Work required
Every line of the records that holds the word "blue" should be copied.

>>

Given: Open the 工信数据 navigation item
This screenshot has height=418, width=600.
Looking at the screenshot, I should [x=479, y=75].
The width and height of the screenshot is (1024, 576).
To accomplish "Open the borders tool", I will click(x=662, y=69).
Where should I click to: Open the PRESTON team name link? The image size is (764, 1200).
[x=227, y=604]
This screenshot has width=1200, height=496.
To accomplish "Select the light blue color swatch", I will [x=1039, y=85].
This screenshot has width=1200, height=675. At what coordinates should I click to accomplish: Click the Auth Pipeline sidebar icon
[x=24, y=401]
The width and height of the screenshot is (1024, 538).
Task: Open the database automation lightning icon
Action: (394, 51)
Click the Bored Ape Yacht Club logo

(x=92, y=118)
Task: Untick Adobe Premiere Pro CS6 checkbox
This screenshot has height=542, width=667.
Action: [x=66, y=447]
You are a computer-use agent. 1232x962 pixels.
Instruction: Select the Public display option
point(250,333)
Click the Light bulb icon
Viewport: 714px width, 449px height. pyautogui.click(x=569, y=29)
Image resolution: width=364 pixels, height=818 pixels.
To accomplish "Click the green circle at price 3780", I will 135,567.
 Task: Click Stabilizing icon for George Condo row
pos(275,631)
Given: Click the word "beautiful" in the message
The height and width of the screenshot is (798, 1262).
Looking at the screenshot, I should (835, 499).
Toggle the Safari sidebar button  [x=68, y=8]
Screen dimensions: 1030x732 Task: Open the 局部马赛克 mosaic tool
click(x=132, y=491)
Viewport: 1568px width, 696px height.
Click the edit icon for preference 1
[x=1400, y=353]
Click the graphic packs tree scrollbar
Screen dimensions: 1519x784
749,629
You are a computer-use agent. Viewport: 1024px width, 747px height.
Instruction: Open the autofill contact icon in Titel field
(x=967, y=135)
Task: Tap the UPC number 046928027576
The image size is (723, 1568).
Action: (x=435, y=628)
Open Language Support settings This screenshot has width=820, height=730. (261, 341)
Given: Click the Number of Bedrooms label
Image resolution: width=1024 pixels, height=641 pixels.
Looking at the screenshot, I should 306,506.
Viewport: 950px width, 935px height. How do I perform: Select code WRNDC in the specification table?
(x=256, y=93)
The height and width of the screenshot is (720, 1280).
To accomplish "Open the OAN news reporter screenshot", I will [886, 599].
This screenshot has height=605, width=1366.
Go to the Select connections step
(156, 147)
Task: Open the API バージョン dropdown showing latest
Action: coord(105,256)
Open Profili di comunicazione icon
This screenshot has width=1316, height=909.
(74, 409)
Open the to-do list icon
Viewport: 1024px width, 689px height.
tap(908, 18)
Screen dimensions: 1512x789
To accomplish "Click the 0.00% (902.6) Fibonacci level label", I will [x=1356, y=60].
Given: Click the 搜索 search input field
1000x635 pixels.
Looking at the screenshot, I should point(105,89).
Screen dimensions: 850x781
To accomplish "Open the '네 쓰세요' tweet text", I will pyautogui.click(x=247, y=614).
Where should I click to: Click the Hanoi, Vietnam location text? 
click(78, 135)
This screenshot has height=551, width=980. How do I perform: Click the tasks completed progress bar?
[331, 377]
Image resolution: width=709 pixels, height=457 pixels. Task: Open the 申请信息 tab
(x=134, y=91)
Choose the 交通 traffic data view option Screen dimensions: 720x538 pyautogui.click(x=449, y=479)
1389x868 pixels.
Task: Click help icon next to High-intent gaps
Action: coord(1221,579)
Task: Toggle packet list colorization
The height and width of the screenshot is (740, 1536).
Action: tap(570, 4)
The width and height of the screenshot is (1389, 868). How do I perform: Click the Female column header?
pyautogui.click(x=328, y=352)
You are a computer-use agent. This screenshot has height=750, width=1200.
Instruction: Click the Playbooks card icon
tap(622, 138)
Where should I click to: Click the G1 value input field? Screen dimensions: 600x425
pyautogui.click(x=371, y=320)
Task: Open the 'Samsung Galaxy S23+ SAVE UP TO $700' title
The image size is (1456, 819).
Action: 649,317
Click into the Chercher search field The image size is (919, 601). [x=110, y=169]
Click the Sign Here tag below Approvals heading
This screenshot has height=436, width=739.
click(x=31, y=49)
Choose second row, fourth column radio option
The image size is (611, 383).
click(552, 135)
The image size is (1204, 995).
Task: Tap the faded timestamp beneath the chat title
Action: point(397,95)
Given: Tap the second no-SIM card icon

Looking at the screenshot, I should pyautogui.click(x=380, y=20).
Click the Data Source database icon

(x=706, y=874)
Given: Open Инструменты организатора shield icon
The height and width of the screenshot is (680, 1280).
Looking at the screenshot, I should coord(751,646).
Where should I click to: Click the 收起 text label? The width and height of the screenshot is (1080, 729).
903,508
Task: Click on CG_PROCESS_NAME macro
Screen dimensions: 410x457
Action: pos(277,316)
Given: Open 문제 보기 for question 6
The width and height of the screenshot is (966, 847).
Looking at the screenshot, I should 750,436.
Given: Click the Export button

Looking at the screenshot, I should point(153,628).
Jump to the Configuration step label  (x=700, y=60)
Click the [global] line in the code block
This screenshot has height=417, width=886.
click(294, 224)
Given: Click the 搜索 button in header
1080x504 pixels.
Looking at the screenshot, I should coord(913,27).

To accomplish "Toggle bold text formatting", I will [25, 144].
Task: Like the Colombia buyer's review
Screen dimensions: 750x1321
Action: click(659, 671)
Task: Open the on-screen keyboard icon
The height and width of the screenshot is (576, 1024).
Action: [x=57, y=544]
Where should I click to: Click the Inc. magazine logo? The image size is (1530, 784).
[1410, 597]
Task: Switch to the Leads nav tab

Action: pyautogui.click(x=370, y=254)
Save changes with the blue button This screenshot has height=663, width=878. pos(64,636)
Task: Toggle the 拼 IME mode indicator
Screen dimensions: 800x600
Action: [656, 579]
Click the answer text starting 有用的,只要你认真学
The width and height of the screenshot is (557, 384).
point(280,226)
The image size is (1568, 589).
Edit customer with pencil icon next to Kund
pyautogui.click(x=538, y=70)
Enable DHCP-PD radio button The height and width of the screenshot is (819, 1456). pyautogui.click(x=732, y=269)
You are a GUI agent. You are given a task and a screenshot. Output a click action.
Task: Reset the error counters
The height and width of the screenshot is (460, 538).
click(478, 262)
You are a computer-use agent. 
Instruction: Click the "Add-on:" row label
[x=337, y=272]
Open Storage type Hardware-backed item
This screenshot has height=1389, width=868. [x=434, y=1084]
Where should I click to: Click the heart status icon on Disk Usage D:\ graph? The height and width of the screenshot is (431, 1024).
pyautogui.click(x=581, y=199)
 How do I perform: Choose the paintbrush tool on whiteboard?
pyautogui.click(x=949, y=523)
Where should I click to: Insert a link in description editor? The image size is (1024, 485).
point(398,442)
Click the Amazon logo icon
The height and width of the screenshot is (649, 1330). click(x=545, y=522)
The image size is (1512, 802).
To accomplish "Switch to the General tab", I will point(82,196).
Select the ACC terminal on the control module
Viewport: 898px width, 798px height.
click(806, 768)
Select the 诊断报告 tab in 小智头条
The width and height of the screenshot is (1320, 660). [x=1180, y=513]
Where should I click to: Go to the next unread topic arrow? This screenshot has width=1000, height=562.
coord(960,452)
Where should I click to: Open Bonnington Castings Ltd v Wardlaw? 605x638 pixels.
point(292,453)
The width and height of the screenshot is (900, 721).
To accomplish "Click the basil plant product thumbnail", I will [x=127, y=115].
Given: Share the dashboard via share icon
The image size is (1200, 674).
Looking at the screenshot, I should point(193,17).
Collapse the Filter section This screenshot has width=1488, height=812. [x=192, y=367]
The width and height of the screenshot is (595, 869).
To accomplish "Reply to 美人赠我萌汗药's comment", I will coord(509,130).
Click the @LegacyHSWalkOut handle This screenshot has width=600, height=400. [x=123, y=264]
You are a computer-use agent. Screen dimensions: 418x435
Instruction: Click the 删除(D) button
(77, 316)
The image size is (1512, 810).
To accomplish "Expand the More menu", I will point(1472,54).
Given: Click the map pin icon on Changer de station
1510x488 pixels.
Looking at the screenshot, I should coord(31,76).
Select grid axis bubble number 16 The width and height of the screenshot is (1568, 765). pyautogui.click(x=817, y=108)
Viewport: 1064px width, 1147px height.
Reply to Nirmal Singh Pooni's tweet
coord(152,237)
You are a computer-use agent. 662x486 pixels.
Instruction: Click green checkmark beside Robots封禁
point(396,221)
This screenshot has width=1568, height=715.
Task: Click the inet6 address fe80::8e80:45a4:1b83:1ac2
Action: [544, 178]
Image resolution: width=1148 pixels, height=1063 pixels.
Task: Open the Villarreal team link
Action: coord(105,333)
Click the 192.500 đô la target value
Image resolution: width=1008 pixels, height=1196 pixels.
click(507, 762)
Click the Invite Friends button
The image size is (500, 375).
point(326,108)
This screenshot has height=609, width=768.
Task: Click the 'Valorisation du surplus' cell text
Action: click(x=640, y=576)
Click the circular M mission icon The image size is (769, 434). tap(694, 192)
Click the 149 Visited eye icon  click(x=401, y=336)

<<

Written answer
To accomplish "Select the light blue color swatch", I will [x=1039, y=85].
Save changes with the blue button This screenshot has height=663, width=878. pos(64,636)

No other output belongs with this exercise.